Long-lived lights

Almost 20 years ago when we built our boat, I chose fluorescent lights as our principal belowdecks light source. We have four 26-watt, dual-tube, 12-volt fluorescent fixtures on board Nada, our 39-foot sloop. These are mounted in the fore cabin, the head, the main saloon, and the engine room. Between them, they provide more than enough light to illuminate the entire boat. As supplementary lighting, we have individual incandescent reading lamps over each berth.

The choice of fluorescents as the primary lighting on a voyaging boat is an obvious one. According to General Electric, manufacturer of both fluorescent and incandescent lamps, fluorescents typically produce around 72 lumens (a measure of light output) per watt of energy consumed, whereas incandescent lights typically produce around 17.5 lumens per watt. In other words, fluorescent lights are approximately four times more efficient than incandescent lights. Or, to put another way, we can light an entire cabin with a 26-watt fluorescent unit that puts out around 1,700 lumens, while for the same power consumption we only get around 400 lumens of light output from our incandescent reading lights.

Since they produce considerably less heat than incandescents, fluorescent lights are a benefit to voyagers such as ourselves who spend most of their time in tropical climates. They also have a far greater life expectancy than incandescent lamps. “A standard Pl tube will last about 10,000 hours,” said Reese Bischoff, sales manager at Hella, Inc., a manufacturer of marine lighting. “An incandescent lasts between 400 and 500 hours.”

TASK INSTRUCTIONS:
1/ According to the boat-lighting text, how many hours does a standard Pl tube last?
2/ Extend the text on fluorescent boat lighting with a few more sentences that follow on from its final paragraph.

RECORDS SHOWN:

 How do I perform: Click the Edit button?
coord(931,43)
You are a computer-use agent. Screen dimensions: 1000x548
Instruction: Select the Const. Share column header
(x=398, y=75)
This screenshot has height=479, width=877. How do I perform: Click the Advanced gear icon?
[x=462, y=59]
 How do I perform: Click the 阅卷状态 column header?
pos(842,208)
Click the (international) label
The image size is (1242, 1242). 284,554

* * *

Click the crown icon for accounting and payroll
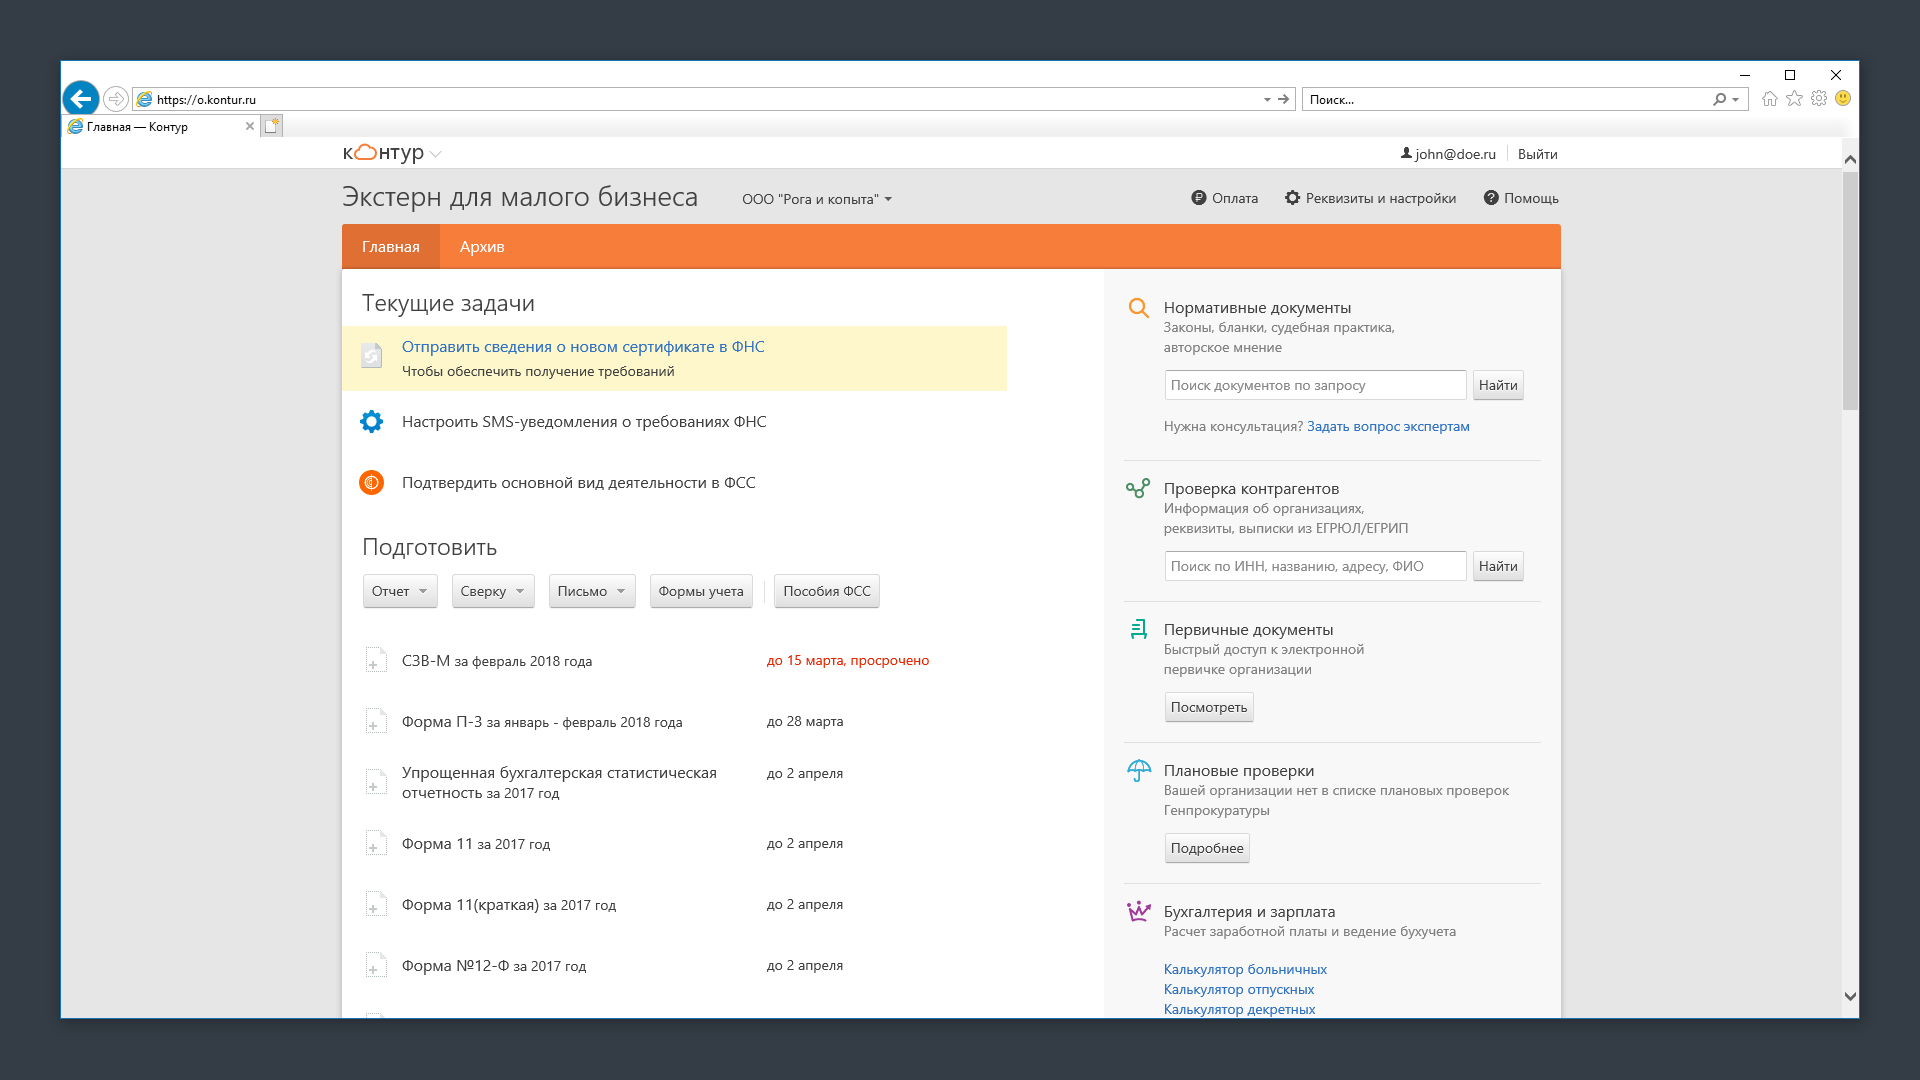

TASK ANSWERS:
1/ About 10,000 hours.

2/
None of our fluorescent lights, however, have come close to this life expectancy. I must have changed the tubes in all our lights at least once, and some of them two or three times. I have also changed all the ballasts (the device that powers the fluorescent tubes) at least once. I recently discovered from Patricia Cramer, the inside sales manager at Thin-Lite Corporation (all of the fixtures on Nada are Thin-Lite units), not only that ballasts “almost never fail,” but also that our tube failure rate was way too high. I decided it was time to do some research.

How they work

The first thing to do is get a mental picture of how a fluorescent light works. There are two components: the ballast unit and the fluorescent lamp.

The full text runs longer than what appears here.